POTENTIAL PARTNERSHIPS

Fintechs use partnerships to speed up implementation and offer a variety of solutions to its customers. Part of the Fintech revolution we are seeing is based on these partnerships, with the unbundling of banking processes and their provision as a service, using the provider’s bank license, infrastructure, and relationship with regulators. This partnership is known as Banking as a Service, or BaaS.

The BaaS model allows for any business to build a financial brand and embed financial services into its customer experience, as shown in the illustration. But while this makes it easy to build and start a Fintech business, it is important that the company keeps control of the customer experience and ensures that specific requirements are incorporated in the systems, regardless of how many services are outsourced.

Illustration by Stuart Harle.

There are other established forms of partnerships such as white labels, or distribution contracts, and other partnerships customised to each case, where one company uses another company license or service with specific contracts. This is normally remunerated through commissions.

Such practices are very particular and intense within Fintechs and are enabling many new companies and solutions to grow with no deep investment. This enables a fast-learning curve. As a result, new entrants both small and large and including Mobile Network Operators and social media businesses.

A clear Budget for Pilot

Normally, Fintech start-ups do not have external funding until the pilot, when they will have something more tangible to show to potential investors. So, it is fundamental for you to understand how much money you need at this stage, so you can perform your test of concept and pilot and have a solid proposal to show to potential investors.

To properly budget, the decisions regarding the business model and architecture must be taken into consideration.
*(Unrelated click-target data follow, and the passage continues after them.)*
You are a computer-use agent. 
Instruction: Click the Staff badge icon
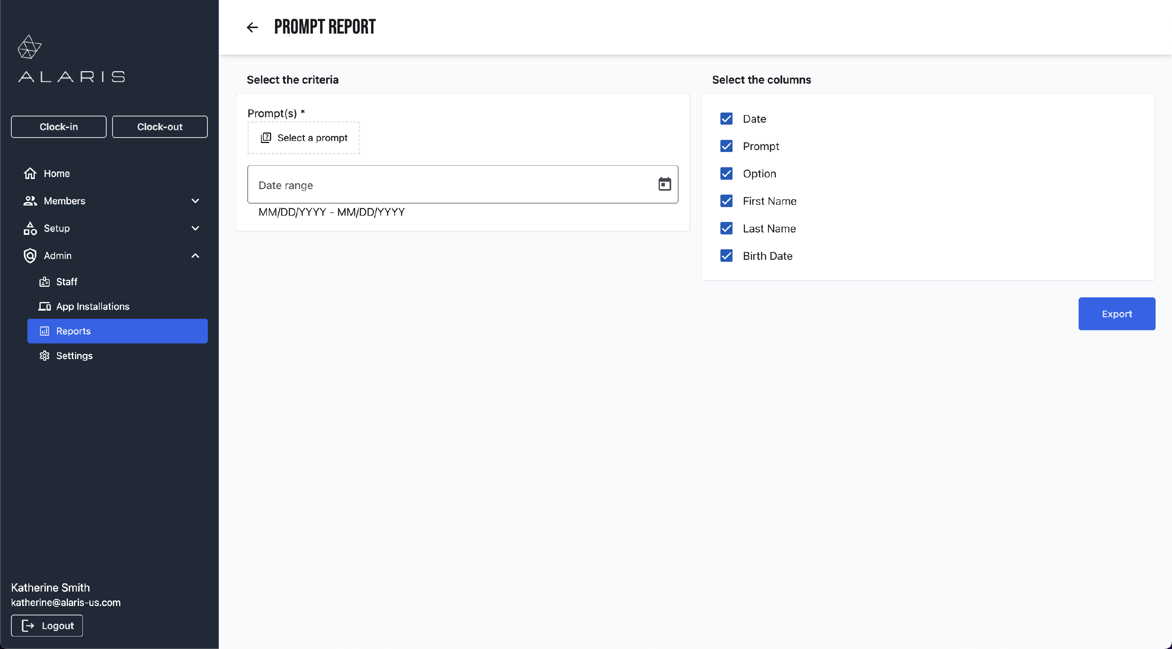pyautogui.click(x=44, y=282)
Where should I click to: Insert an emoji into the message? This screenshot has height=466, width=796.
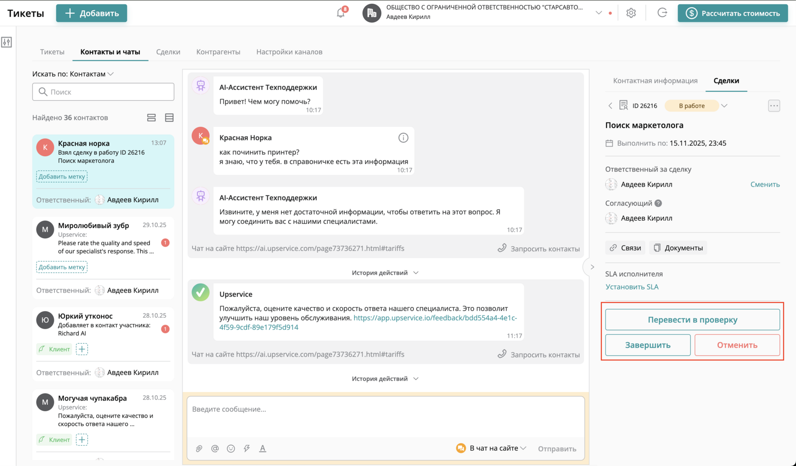(x=231, y=448)
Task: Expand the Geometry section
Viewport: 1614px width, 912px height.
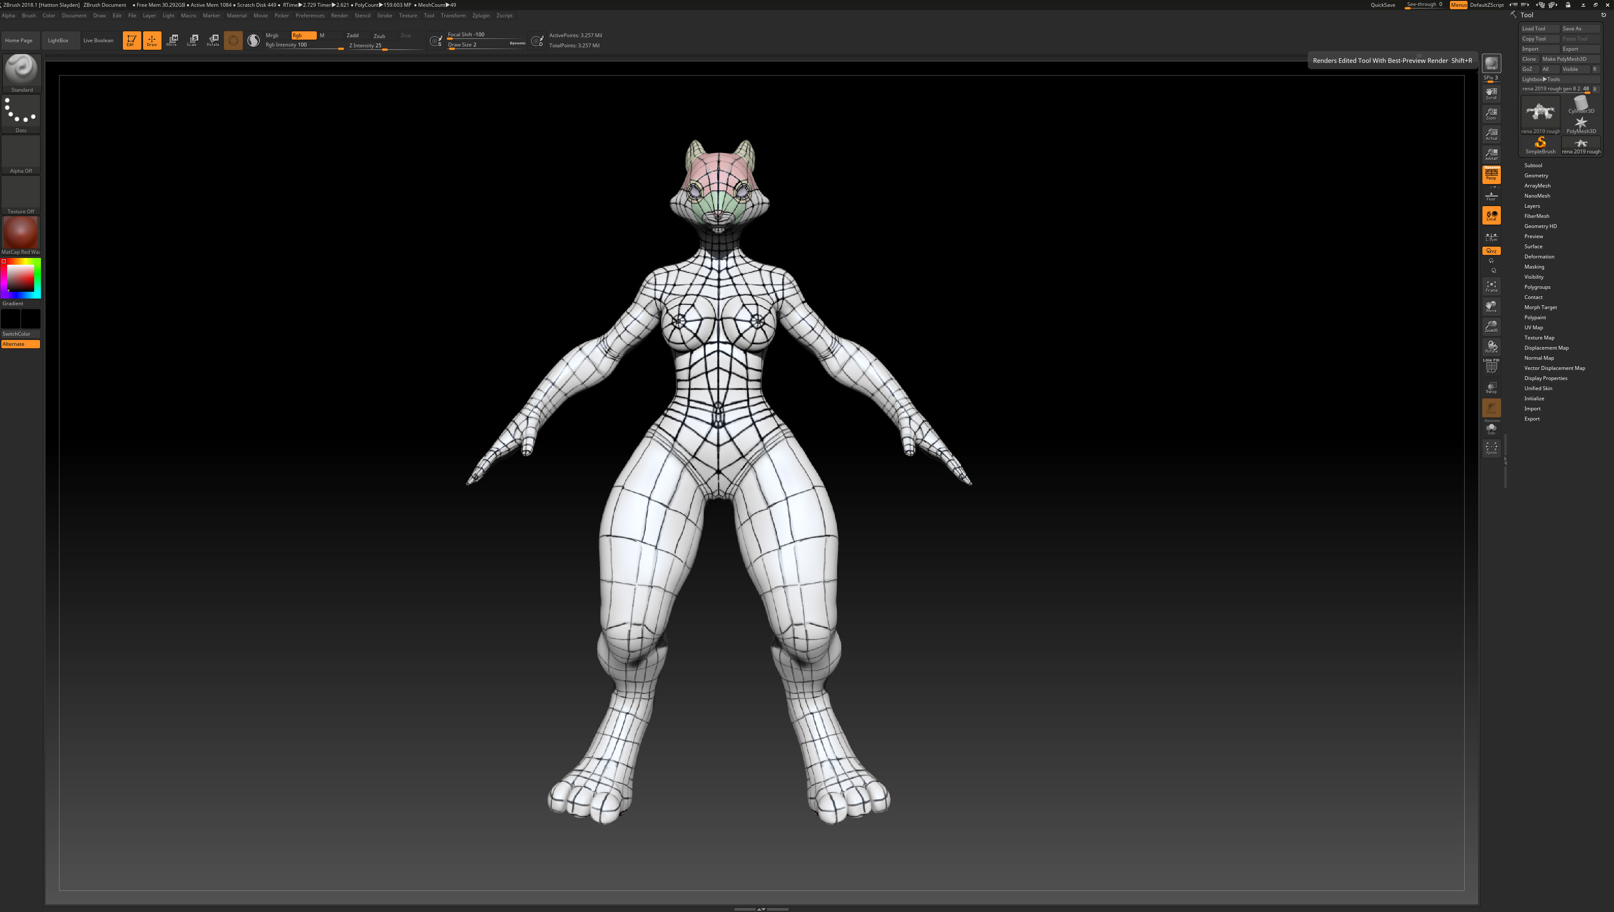Action: [1536, 176]
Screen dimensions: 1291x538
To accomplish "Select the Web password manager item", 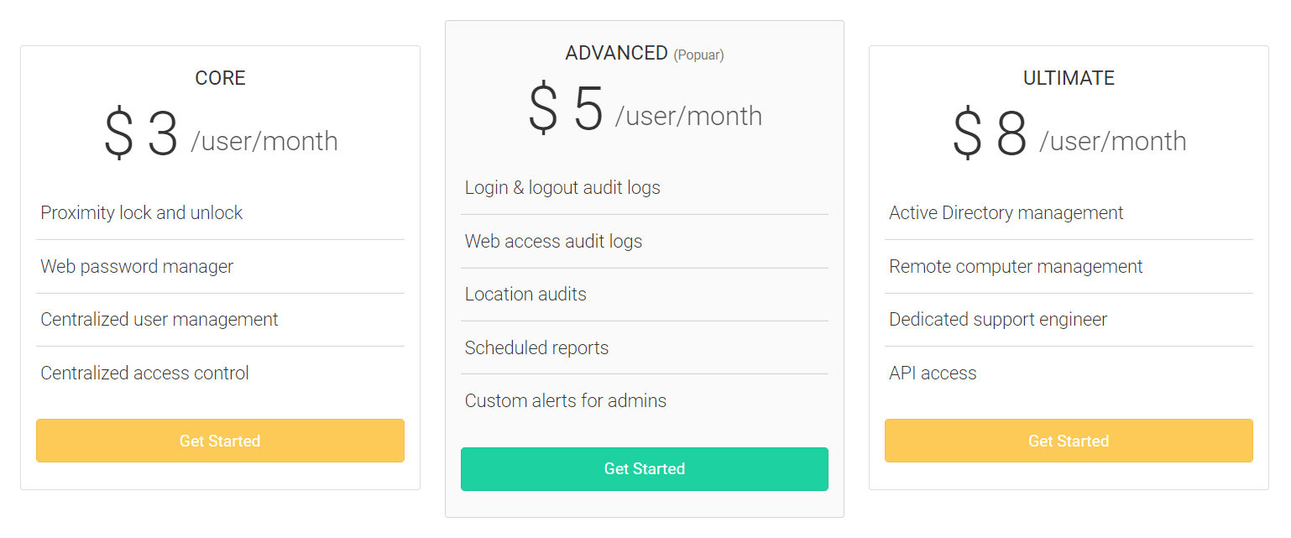I will (x=137, y=267).
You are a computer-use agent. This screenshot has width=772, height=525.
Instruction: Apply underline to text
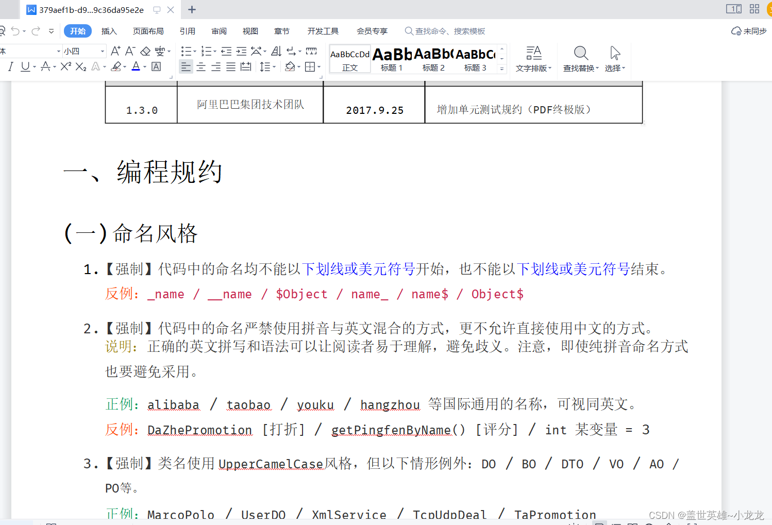coord(25,66)
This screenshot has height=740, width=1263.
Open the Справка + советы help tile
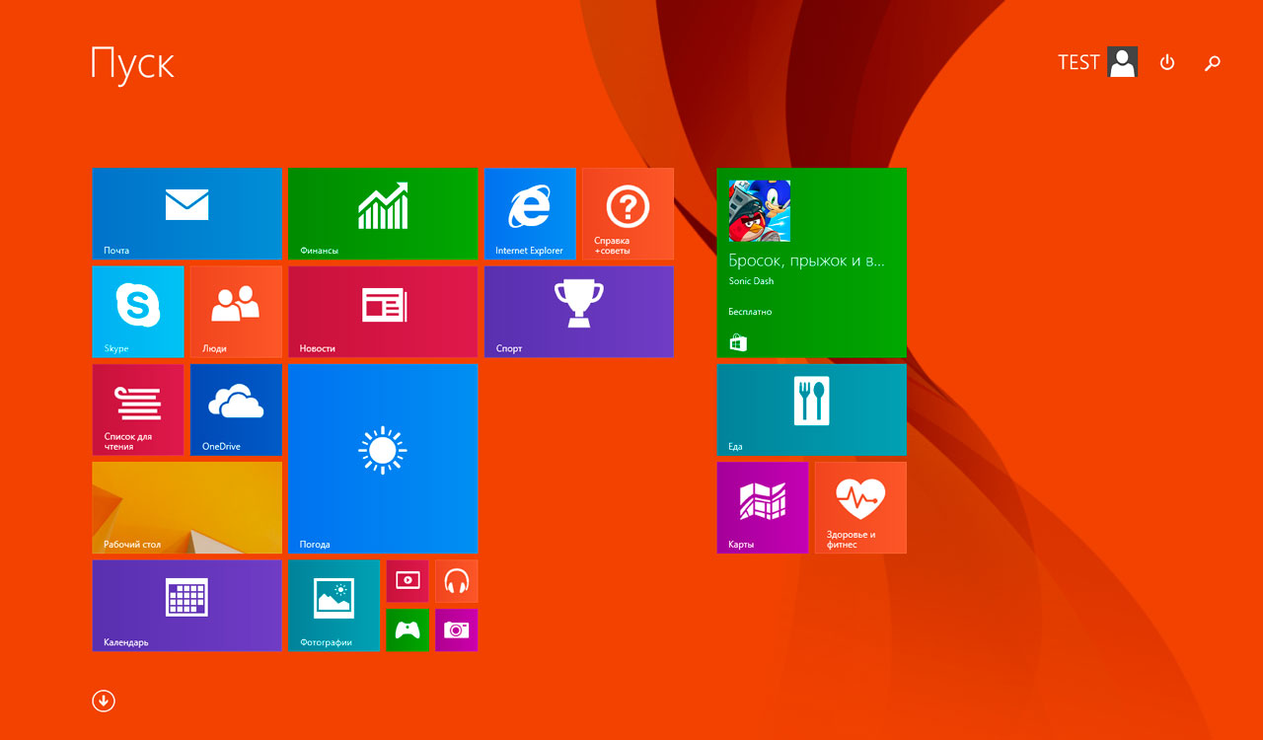pos(628,213)
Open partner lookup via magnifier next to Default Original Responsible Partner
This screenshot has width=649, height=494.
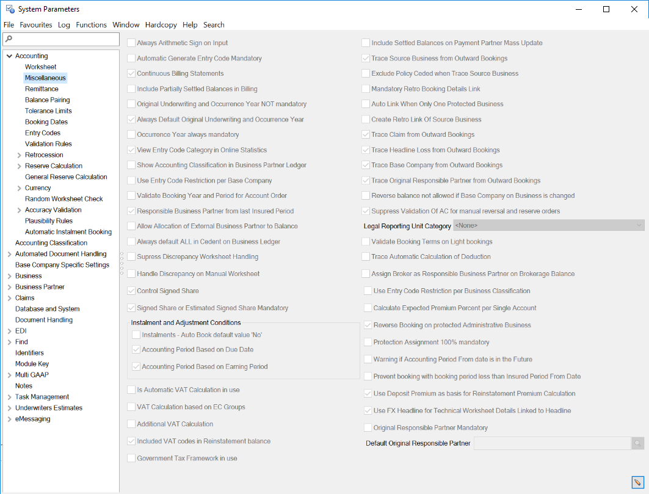point(637,443)
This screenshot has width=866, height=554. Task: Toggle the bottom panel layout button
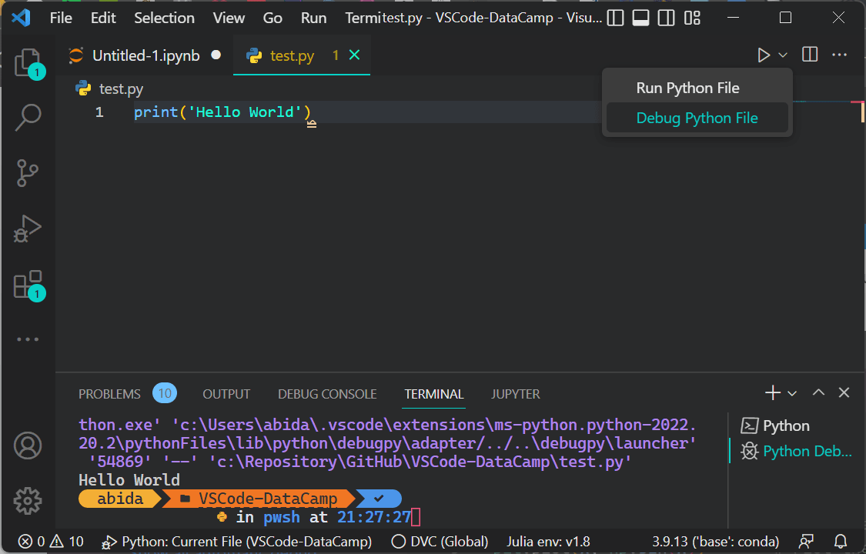pos(640,18)
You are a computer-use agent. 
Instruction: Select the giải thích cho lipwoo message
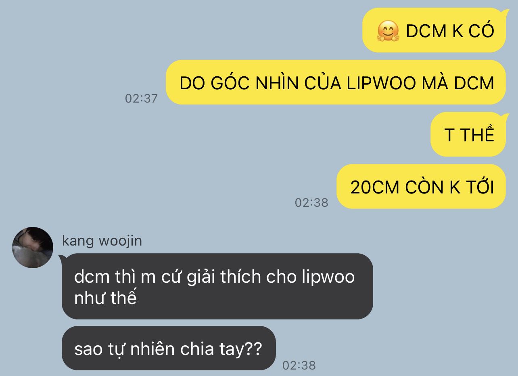pyautogui.click(x=217, y=286)
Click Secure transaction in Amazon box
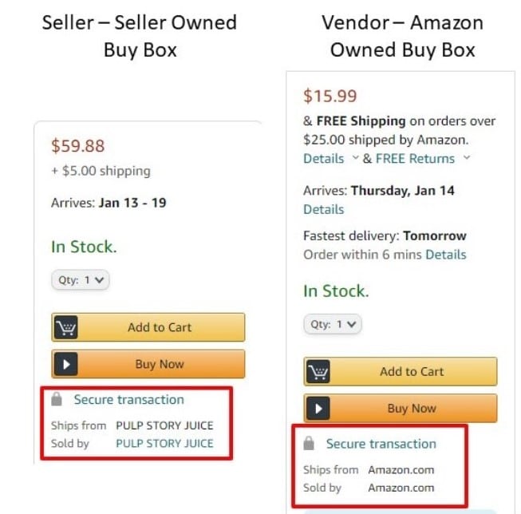521x514 pixels. click(x=381, y=443)
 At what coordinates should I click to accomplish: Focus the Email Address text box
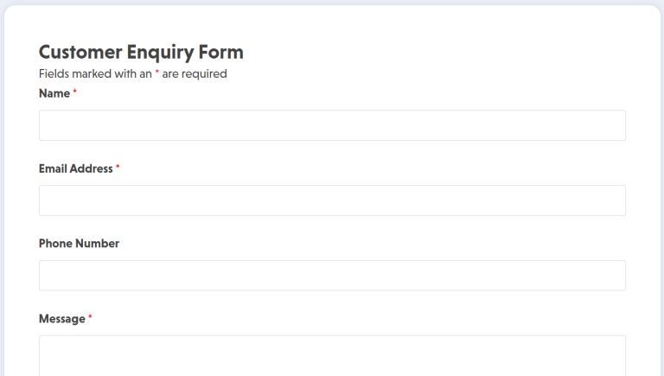click(x=332, y=201)
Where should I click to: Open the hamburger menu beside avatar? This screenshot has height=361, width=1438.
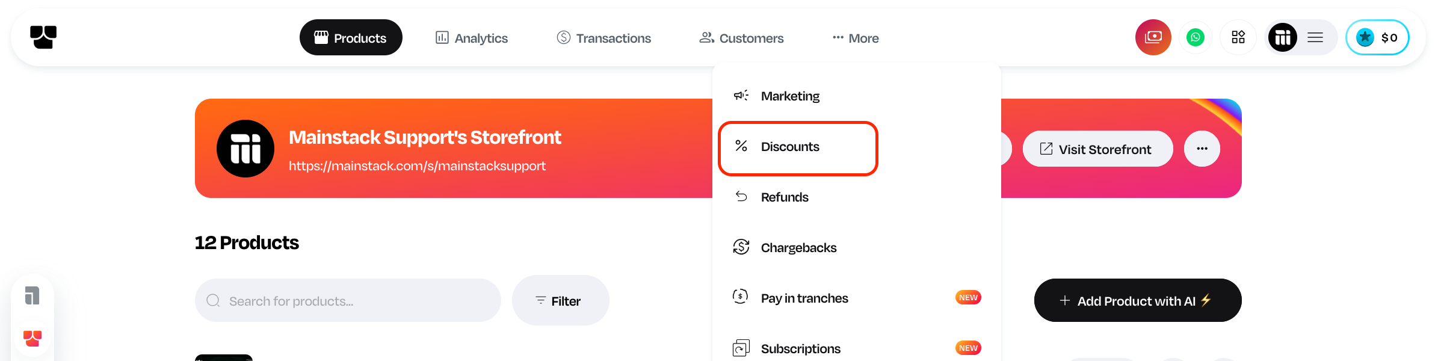1315,37
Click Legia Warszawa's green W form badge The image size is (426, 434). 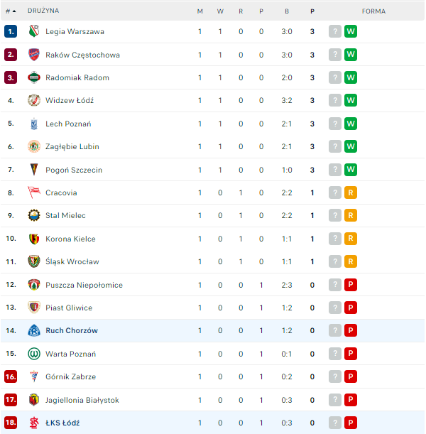[350, 31]
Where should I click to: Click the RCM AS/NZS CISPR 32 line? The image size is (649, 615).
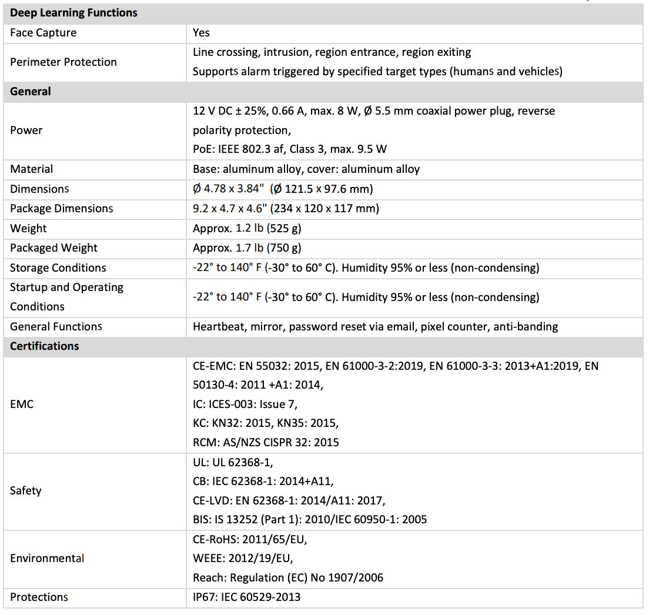point(266,442)
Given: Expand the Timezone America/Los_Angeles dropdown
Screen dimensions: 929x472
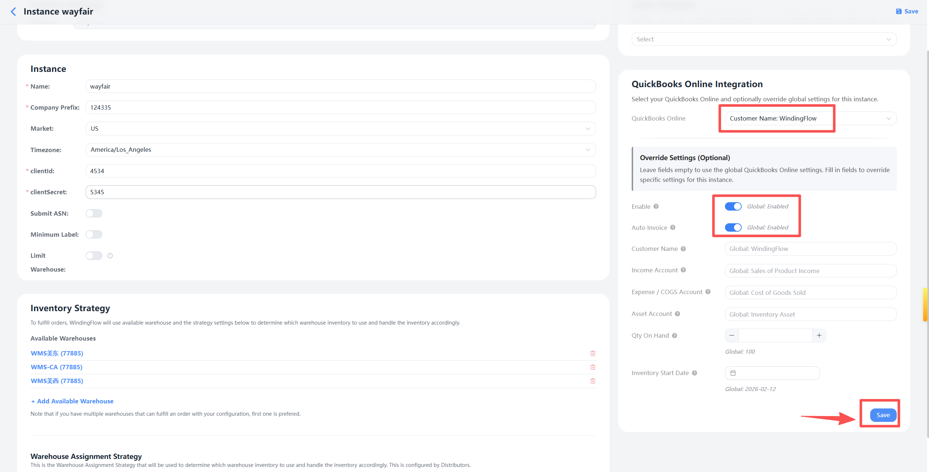Looking at the screenshot, I should point(340,150).
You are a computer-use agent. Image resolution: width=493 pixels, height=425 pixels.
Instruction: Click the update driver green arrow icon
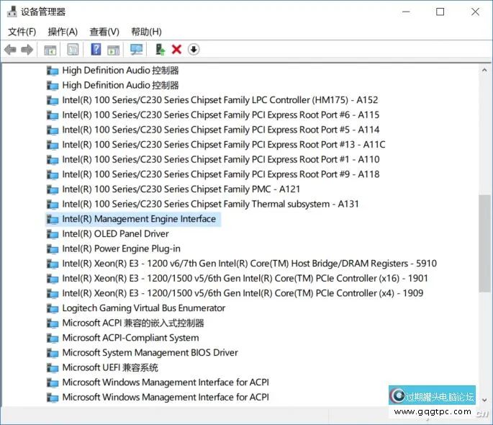160,50
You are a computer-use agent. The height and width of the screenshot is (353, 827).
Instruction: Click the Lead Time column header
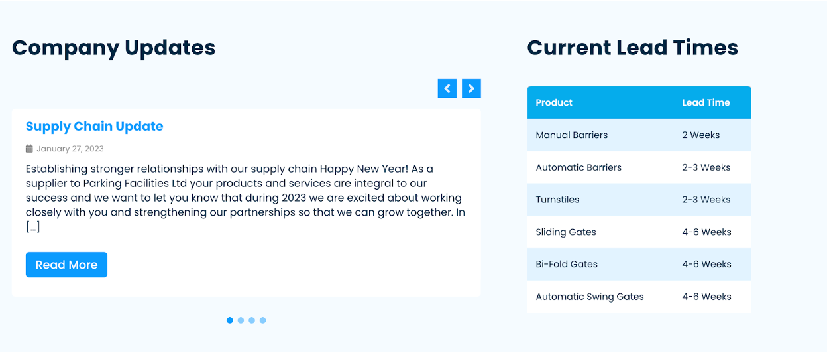pos(706,102)

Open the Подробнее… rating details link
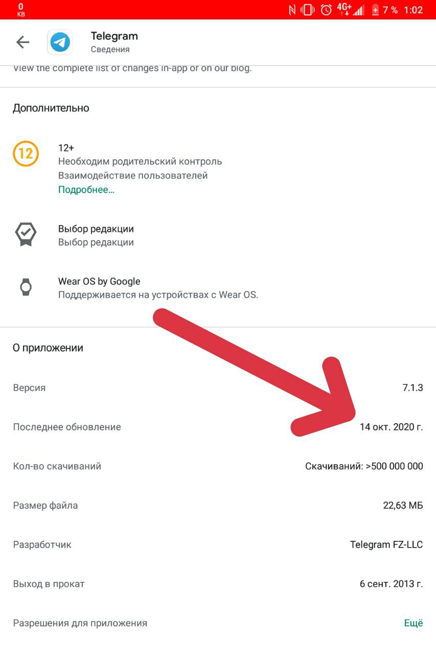(86, 189)
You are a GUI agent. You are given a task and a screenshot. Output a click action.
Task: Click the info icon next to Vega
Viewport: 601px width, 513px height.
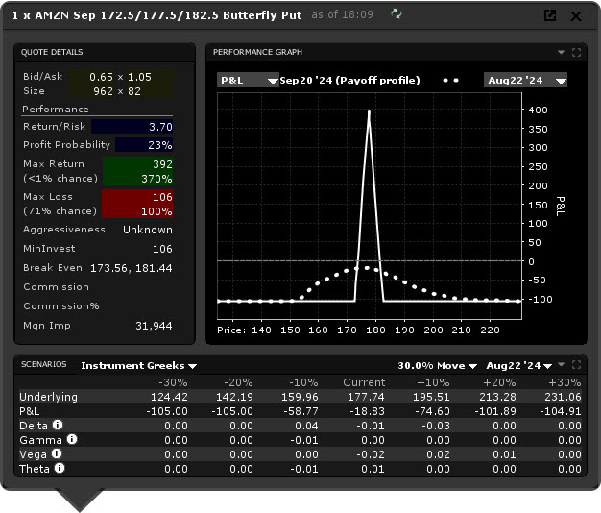coord(56,453)
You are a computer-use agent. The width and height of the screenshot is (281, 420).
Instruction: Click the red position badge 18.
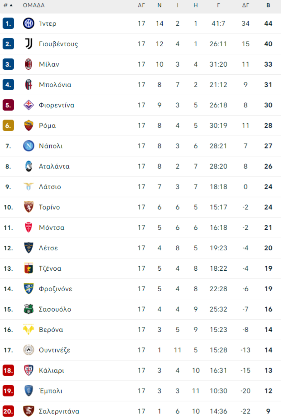pyautogui.click(x=8, y=370)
This means deciding how much will be built internally vs. acquired from third parties, as this usually means a trade-off between higher set-up costs (to build in-house) vs. higher cost per transaction (acquiring from a provider).

There are many ways to have money flowing into your idea, which we will discuss next.

Sources of Funding

Although the normal steps of a start-up journey apply to Fintech, they may require some steroids, depending on the business model.

The normal funding cycle starts with money from the founders and family to build the pilot and what is called a minimum viable product (MVP) to test the product and proposition with some customers.

Once you have proved that the product works efficiently and there are customers interested in it, it is time to seek external funding to support the growth. This is the stage where angel investors or crowdfunding enter. Angel investors are individuals that use their own money to invest in businesses at an early stage. Crowdfunding is the raising of funds or equity from many people via an internet-based platform. Some Fintech business model funding gets challenging. As the business models often involve subsidising user acquisition, the investment required to achieve a sustainable business model is significant. So, when seeking additional funding, Fintechs try find creative ways to acquire many customers/users to make a case that the target market will accept the concept.

This type of big money funding usually comes from venture capital or private equity firms, and when done properly can allow companies to focus purely on growth and scale without the burden of oversight by public shareholders. However, there are questions of whether the economics of these start-ups can work and if the business model is sustainable.

This makes up a significant challenge for Fintechs, many of which are still not profitable and have a continuous need for capital as they complete their innovation cycle: attracting new customers, refining propositions, and ultimately monetising their scale to turn a profit. When liquidity is reduced, Fintechs find themselves forced to look for ways to reduce costs, increase margins, and find more sustainable growth channels.

Finally, it is important to understand that the funding depends on the level of development of local capital markets. In countries where there is less venture capital available, this will limit or reduce the speed of growth of Fintechs, especially those that are thirstier for funds.

In such scenarios, an alternative is to seek funds outside the Fintech’s home country and even eventually move the headquarters closer to where the funding is. (It’s no accident that many Fintechs from outside the US will try to establish a base in San Francisco or Silicon Valley, close to the epicentre of venture capitalists.)

To help Fintechs raise funds, many specialists can help to prepare the material to be presented to all kinds of investors, from a self-service crowdfunding platform to a sophisticated investment consultant who can help with an IPO. What is important is not to burn money at each step, otherwise you may end up putting in a lot of effort seeking money not needed, as the higher the amount involved, the more complex the process and the requirements for fundraising and management.